Sudah hampir 18 bulan pandemik COVID-19 melanda negara kita, Republik Indonesia. Selama 18 bulan itu pula telah silih berganti deretan peristiwa, dari yang terdengar baik, buruk, hingga kondisi nyata yang sulit untuk dijelaskan. Keadaan yang berbeda dari setiap daerah, masalah – masalah ekonomi, pendidikan, hingga mobilitas masyarakat adalah sebagian kecil dari domino effect yang pandemik COVID-19 ini ciptakan.
Masalah kesehatan dan meningkatnya angka kematian tentunya menjadi momok paling menakutkan bagi masyarakat. Namun kita sebagai masyarakat serta pemerintah sebagai pemangku kebijakan, acap kali mengabaikan dan tidak menyadari adanya masalah kesehatan mental di sekitar kita, yang tentunya turut menyumbang komplikasi masalah selama pandemik.

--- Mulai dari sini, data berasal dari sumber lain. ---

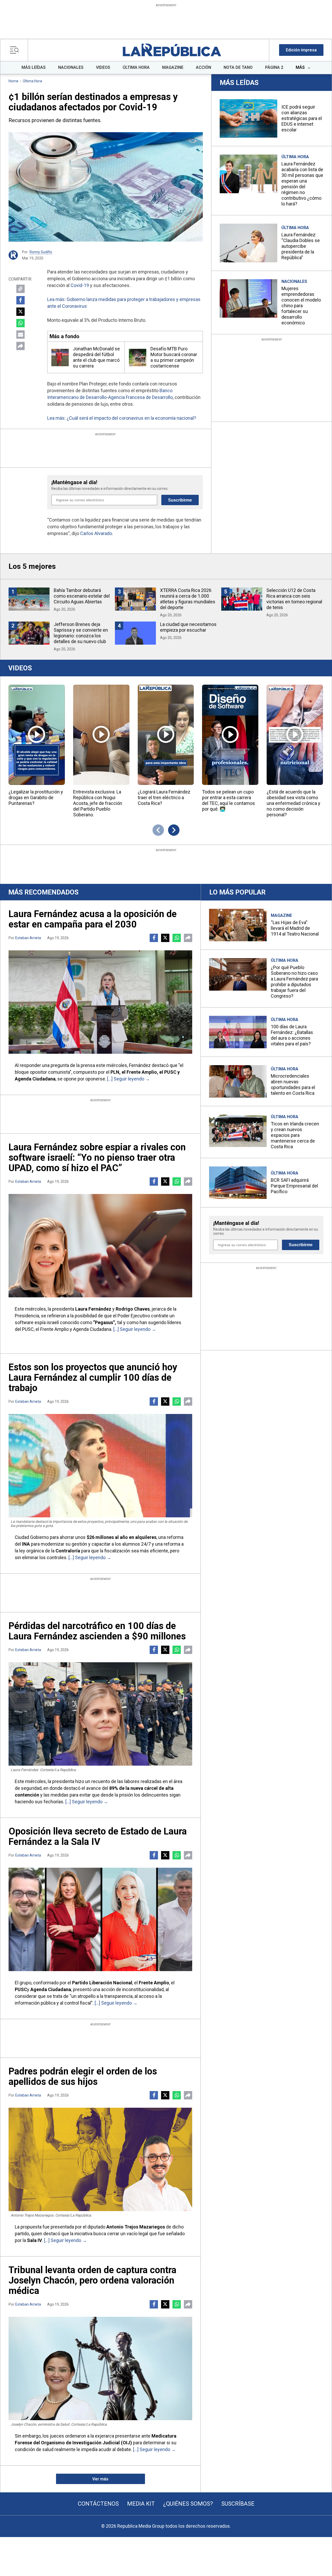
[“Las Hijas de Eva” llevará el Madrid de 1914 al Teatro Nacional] (238, 925)
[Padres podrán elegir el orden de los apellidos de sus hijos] (100, 2159)
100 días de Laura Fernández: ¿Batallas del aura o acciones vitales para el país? (292, 1035)
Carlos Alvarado (96, 533)
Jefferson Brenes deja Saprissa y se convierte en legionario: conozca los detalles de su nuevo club (81, 633)
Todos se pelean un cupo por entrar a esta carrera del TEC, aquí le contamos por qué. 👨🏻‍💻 (228, 800)
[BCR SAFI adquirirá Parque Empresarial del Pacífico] (238, 1182)
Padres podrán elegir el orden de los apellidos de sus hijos (83, 2076)
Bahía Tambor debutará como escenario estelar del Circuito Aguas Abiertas (82, 596)
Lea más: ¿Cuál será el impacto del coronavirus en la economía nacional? (121, 418)
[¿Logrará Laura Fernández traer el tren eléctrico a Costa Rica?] (166, 735)
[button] (301, 50)
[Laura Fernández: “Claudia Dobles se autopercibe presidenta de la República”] (248, 243)
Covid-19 (80, 285)
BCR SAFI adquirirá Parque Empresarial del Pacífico (294, 1185)
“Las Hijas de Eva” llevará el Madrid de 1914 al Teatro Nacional (295, 928)
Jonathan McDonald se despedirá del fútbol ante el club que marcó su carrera (96, 357)
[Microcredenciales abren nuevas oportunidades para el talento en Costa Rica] (238, 1081)
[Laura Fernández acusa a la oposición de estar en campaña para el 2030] (100, 1002)
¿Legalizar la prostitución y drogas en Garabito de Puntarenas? (36, 797)
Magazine (281, 915)
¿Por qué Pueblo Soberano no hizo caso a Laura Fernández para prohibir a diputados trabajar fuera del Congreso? (294, 982)
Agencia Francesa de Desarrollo (140, 397)
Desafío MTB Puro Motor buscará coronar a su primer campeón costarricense (173, 357)
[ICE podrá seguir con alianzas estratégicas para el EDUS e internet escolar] (248, 118)
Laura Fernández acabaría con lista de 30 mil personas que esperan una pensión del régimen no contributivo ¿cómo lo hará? (302, 183)
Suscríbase (237, 2503)
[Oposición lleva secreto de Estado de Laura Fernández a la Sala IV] (100, 1919)
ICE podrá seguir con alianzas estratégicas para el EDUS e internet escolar (301, 118)
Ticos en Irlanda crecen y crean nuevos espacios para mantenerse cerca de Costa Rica (295, 1135)
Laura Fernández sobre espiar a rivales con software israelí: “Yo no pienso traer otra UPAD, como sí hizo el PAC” (97, 1157)
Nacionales (294, 281)
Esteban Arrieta (28, 938)
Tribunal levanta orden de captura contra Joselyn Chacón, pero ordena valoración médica (92, 2280)
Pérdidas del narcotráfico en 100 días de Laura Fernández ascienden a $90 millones (97, 1631)
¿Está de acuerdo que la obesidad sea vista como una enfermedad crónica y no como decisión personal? (293, 803)
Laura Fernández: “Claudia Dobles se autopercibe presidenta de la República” (300, 246)
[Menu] (15, 50)
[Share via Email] (20, 334)
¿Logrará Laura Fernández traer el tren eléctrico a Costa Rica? (164, 797)
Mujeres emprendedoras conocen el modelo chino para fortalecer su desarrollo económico (301, 305)
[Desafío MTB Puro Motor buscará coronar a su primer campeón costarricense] (137, 357)
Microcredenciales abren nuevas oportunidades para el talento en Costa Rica (293, 1084)
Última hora (32, 81)
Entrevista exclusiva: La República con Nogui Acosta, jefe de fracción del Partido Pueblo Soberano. (97, 803)
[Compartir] (20, 346)
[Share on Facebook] (20, 300)
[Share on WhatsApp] (20, 323)
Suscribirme (180, 500)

Kesehatan mental sering kali tidak menjadi prioritas dikarenakan gejala awalnya yang tidak terdeteksi langsung oleh penglihatan dan fisik kita. Padahal menurut data dari World Health Organization (WHO); 1 persen kematian selama pandemik merupakan bunuh diri. Sedangkan penelitian dari Pine Rest Christian Mental Health Services memperkirakan peningkatan kasus bunuh diri sebesar 32 persen karena kehilangan pekerjaan, stres terkait kehilangan orang yang dicintai, dan kesepian karena isolasi atau karantina.
Penyebab dari timbulnya gangguan mental ini bisa datang dari berbagai faktor, tentunya faktor – faktor ini terpicu dari kondisi pandemik yang mengharuskan kita melakukan adaptasi akan kebiasaan baru. Maka dari itu, kita sebagai masyarakat harus mengenali faktor – faktor apa saja yang dapat mempengaruhi kesehatan mental kita selama pandemik, gejala – gejalanya, hingga solusi apa yang bisa kita tawarkan, baik untuk diri kita sendiri ataupun orang lain di sekitar kita yang acap kali tidak dapat menunjukkan, bahwa diri mereka sedang tidak sehat secara mental.
Tentunya dengan kesehatan mental yang baik, masyarakat turut menyumbang proses yang signifikan untuk #IndonesiaPulih.